Walking into the Tate Modern and seeing a huge working fountain was incredible. I spent some time just sitting next to it and drawing. I absolutely love it, the shapes created by the clay mould the characters so well. They are so interesting and so much fun to draw from. The photos were taken on my phone and I think they capture the unique structures of the figures well. The emotion and history is really captured within the figures and I can feel the stories that are missing from the history books.

‘My work has always been a time machine looking backwards across decades and centuries to arrive at some understanding of my “place” in the contemporary moment.’ – Kara Walker

Kara Walker explores ideas around identity, race, sexuality and violence in her artwork through a variety of mediums including painting, printmaking, installation. This four-tiered fountain both questions how we remember history in our public monuments and presents a narrative on the origins of the African diaspora.

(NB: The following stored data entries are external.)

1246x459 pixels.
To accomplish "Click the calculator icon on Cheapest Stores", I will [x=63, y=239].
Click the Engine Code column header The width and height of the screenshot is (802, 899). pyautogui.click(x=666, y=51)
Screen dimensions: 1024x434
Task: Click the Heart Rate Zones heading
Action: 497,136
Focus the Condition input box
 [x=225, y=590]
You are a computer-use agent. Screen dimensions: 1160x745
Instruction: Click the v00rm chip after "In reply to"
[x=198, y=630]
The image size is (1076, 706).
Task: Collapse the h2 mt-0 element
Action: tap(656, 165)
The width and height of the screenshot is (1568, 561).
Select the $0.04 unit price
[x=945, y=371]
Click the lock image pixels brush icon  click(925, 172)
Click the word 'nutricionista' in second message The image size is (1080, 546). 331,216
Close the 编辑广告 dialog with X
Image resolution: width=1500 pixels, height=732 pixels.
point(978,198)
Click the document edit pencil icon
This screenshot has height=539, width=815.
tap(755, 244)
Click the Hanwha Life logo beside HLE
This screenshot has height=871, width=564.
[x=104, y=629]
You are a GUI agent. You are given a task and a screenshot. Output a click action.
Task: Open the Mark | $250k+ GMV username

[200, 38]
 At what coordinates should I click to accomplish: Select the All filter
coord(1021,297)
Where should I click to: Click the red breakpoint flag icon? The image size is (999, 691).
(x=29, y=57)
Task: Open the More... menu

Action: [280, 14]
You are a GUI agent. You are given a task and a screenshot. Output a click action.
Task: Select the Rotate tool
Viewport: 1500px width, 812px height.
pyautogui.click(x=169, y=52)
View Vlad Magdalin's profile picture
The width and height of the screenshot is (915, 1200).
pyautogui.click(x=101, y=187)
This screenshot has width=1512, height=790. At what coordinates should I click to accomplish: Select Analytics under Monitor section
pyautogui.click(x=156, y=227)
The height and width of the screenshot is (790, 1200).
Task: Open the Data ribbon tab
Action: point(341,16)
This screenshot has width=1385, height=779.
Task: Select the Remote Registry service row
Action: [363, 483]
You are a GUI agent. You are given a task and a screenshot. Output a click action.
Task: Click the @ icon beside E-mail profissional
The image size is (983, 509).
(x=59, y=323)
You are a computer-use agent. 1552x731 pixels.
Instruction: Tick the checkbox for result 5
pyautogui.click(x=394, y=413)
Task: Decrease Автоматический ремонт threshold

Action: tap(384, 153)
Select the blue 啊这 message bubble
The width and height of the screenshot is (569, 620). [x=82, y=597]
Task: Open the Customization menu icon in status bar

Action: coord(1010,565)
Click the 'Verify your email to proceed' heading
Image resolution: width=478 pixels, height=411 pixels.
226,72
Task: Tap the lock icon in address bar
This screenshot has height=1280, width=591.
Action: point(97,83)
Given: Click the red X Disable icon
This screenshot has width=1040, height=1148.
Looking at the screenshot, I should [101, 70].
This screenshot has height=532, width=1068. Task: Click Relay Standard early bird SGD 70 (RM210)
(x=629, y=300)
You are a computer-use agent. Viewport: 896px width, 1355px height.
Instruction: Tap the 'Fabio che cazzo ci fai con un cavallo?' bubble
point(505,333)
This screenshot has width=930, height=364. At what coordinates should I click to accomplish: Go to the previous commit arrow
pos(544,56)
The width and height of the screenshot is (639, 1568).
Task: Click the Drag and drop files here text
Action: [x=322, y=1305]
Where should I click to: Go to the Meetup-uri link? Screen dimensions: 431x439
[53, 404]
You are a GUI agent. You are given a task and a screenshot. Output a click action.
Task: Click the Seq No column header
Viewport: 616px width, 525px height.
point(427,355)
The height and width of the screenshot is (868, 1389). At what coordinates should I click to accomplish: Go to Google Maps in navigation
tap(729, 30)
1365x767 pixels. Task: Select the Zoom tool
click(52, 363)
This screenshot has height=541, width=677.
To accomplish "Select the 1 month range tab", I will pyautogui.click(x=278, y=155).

Fons Americanus is inspired by the Victoria Memorial in front of Buckingham Palace, London a celebration of the British Empire. However, Walker’s fountain inverts the usual function of memorial and questions narratives of power, focusing on those not normally focused on in capitalist society. The interconnected histories of Africa, America and Europe are explored, with water as a key theme of the transatlantic slave trade. Including the ambitions, fates, and tragedies of people from these three continents, bringing the narrative in the form of an allegory or fable.

The full title of the work is painted on the wall of the Turbine Hall. Written in Walker’s own words, the text encourages us to confront a history often misremembered in the UK. She presents the artwork as a ‘gift … to the heart of an Empire that redirected the fates of the world’. Walker has signed the work ‘Kara Walker, NTY’, or ‘Not Titled Yet’, in a play on British honours awards such as ‘OBE’ (Order of the British Empire).

I want to do even more drawings from these images, they are incredible and there is this intimacy and personal feeling in the fountain. I also plan to use it for my essay alongside my research from the Gender exhibition at the Science Gallery.